Work to do ▸
Rewrite the entries below as a JSON list of strings, one string per line, from the line containing "Open the INSERT ribbon tab" up to and including the line containing "The image size is (892, 669).". Omit blank lines and leave the pictures out of the list.
— begin Data in this exercise —
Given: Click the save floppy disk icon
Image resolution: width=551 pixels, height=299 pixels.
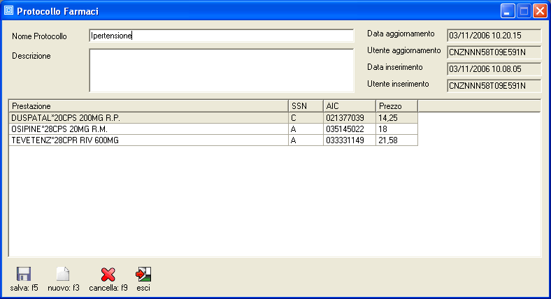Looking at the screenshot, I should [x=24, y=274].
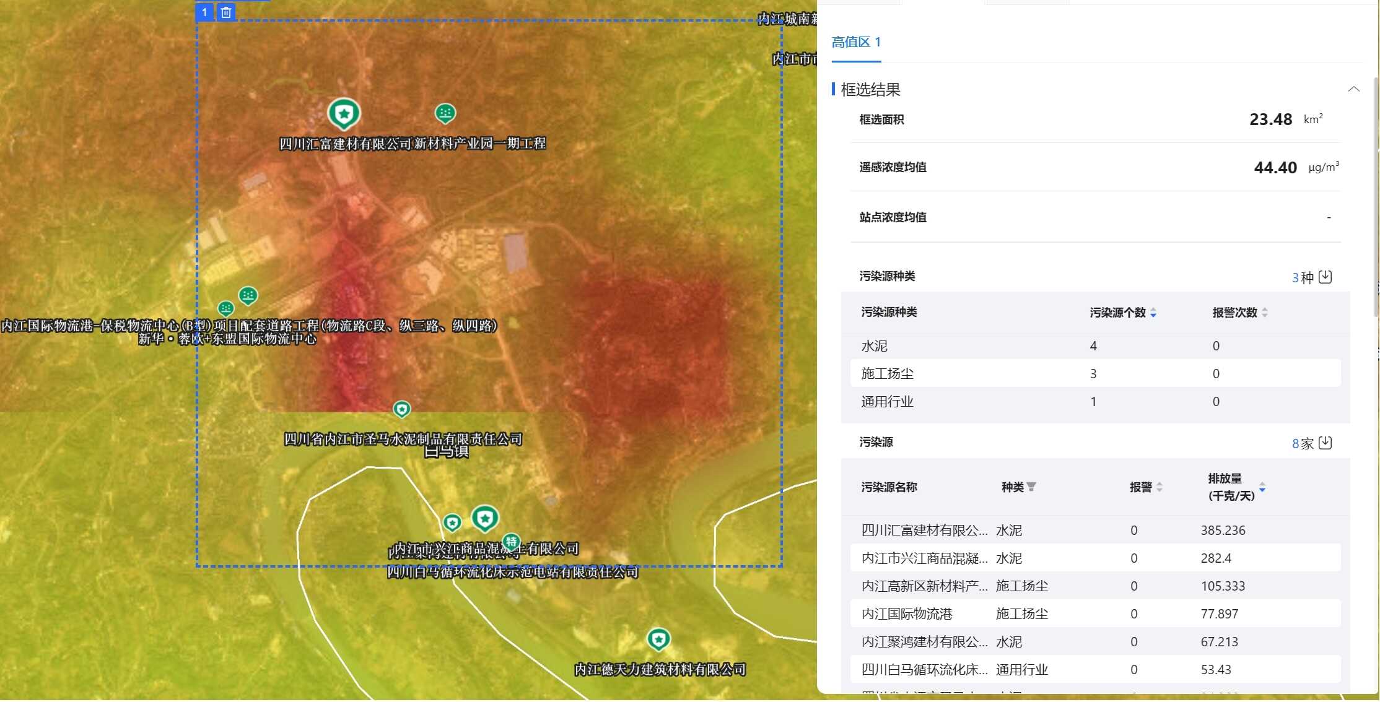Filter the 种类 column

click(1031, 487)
— end Data in this exercise —
— begin Data in this exercise —
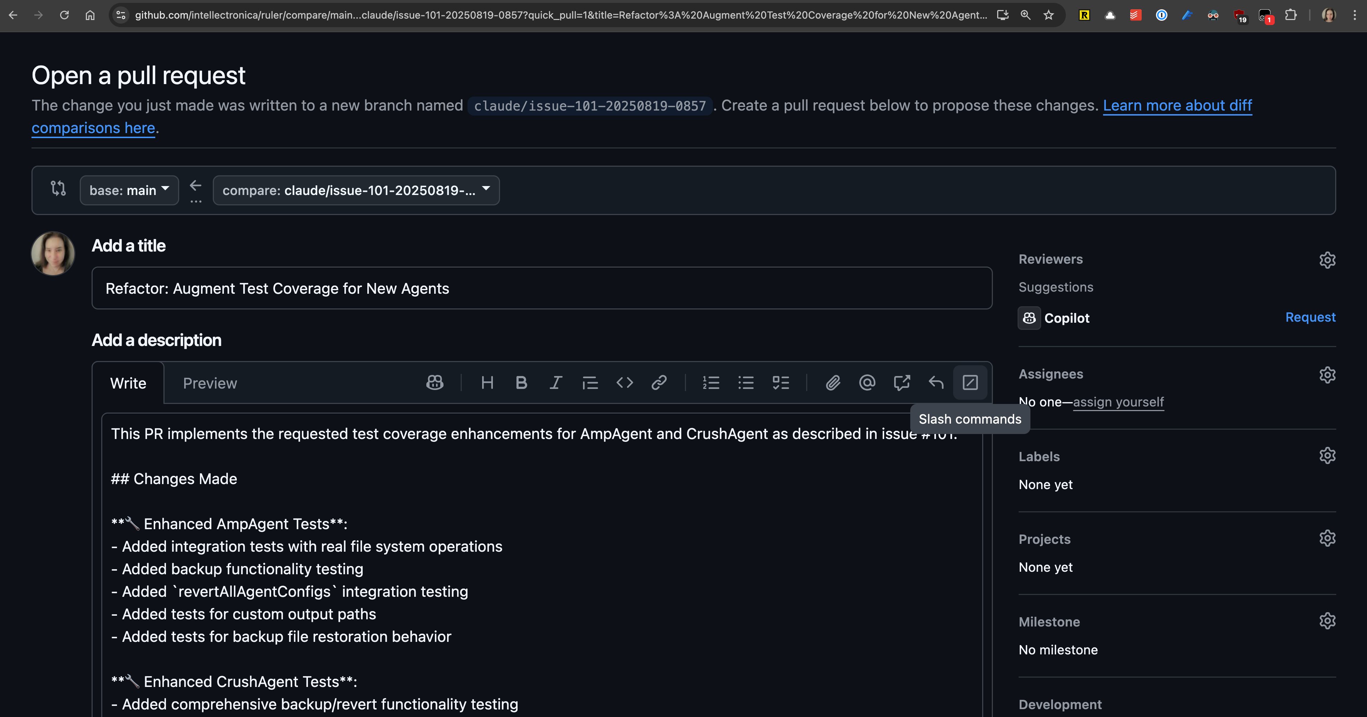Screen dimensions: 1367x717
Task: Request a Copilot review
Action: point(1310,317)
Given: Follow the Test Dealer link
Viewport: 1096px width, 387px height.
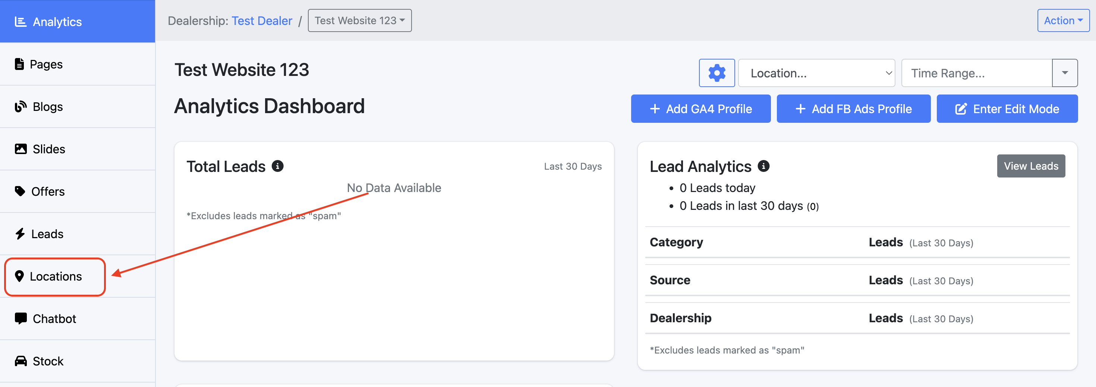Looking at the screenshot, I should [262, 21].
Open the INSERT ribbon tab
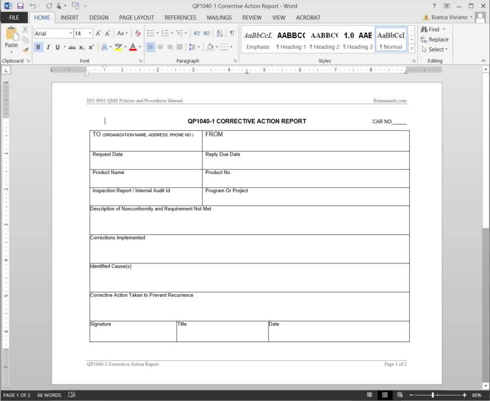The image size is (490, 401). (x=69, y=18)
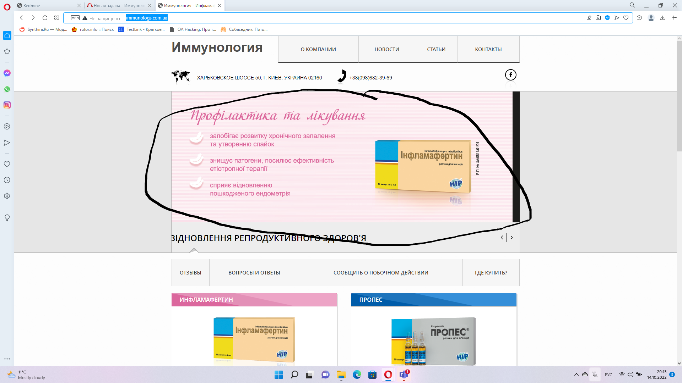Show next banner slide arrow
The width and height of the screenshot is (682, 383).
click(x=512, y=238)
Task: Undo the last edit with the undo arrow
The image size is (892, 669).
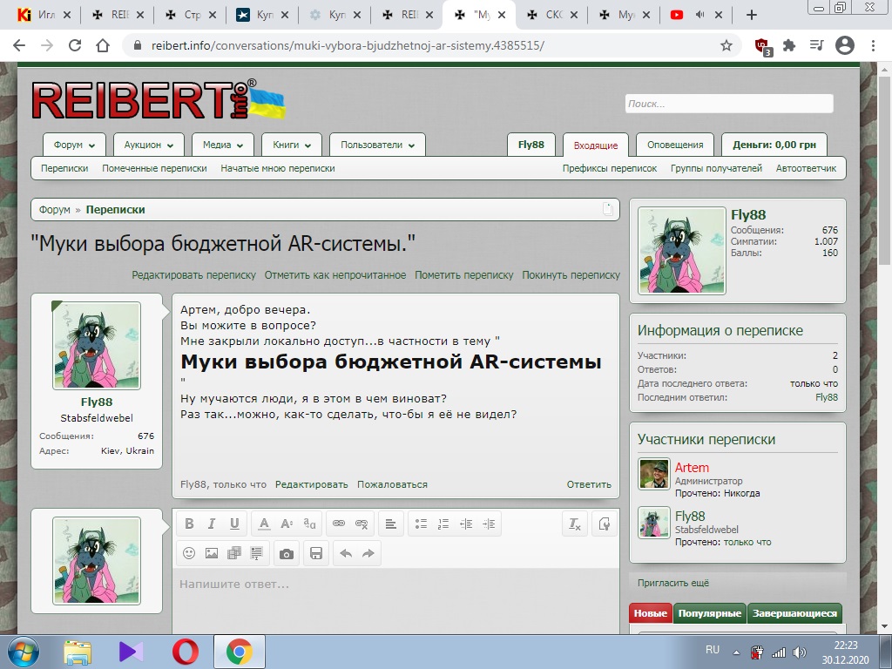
— end Data in this exercise —
Exercise output ▸
[
  "Open the INSERT ribbon tab",
  "The image size is (490, 401). (x=69, y=18)",
  "Show next banner slide arrow",
  "The width and height of the screenshot is (682, 383).",
  "click(x=512, y=238)",
  "Task: Undo the last edit with the undo arrow",
  "The image size is (892, 669)."
]